Em um comunicado, a FIA explicou que a orientação da Pirelli era para que os pneus tivessem pressão acima de 19,5 psi (libra força por polegada quadrada) no início do GP da Itália. Os dois carros da Mercedes, porém, não cumpriram a especificação determinada pela fornecedora de compostos.

Investigação realizada pela FIA apontou que o pneu esquerdo traseiro de Hamilton estava 0,3 psi abaixo do indicado, enquanto o mesmo composto de Rosberg se apresentava 1,1 psi abaixo do determinado. A federação revelou ainda que os pneus dos carros da Ferrai também foram avaliados, mas estavam com a pressão dentro do estipulado pela Pirelli.

Em seu comunicado, a FIA relata que a Mercedes recebeu a informação de que estava sob investigação às 10h04 (horário de Brasília), ainda com o GP da Itália em andamento.
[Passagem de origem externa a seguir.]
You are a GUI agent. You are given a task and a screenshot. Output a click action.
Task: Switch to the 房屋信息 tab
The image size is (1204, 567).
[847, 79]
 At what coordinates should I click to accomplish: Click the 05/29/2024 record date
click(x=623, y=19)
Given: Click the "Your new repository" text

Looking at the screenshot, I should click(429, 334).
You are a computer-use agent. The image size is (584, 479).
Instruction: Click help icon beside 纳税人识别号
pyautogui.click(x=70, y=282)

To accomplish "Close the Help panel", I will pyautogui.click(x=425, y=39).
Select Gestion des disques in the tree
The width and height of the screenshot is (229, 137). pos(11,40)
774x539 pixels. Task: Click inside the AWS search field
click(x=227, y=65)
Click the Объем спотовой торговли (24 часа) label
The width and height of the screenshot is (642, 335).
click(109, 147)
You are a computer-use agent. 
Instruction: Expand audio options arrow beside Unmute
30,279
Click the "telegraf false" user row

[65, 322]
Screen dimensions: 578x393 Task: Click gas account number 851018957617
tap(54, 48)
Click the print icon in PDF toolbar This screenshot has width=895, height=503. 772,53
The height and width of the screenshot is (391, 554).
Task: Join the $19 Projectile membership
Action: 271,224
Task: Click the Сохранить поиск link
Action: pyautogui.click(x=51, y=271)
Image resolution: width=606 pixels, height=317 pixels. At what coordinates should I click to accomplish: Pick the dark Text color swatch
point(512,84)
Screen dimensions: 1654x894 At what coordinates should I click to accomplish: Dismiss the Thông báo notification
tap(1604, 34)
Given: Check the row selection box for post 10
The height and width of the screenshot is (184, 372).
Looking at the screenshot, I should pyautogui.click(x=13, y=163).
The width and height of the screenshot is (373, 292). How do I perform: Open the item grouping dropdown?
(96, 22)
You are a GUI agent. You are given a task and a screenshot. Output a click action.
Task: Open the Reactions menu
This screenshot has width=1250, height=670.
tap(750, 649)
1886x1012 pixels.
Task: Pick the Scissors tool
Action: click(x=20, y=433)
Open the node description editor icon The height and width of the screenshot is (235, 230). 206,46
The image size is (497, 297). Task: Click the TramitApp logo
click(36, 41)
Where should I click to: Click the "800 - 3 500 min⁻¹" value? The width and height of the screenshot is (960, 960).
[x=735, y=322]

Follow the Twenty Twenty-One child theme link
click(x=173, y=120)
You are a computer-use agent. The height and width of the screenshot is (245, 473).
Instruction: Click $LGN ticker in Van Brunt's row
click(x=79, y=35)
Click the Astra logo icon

Isso explica a razão para a equipe, já nas voltas finais da prova, pedir para Hamilton forçar o ritmo com o intuito de manter a vantagem sobre o alemão Sebastian Vettel, o segundo colocado.

A expectativa é de que uma punição por tempo não tire a vitória de Hamilton que terminou o GP da Itália com uma vantagem de 25s042 para Vettel. Não há uma definição sobre quando os comissários de pista vão apresentar um veredicto sobre a situação dos pilotos da Mercedes.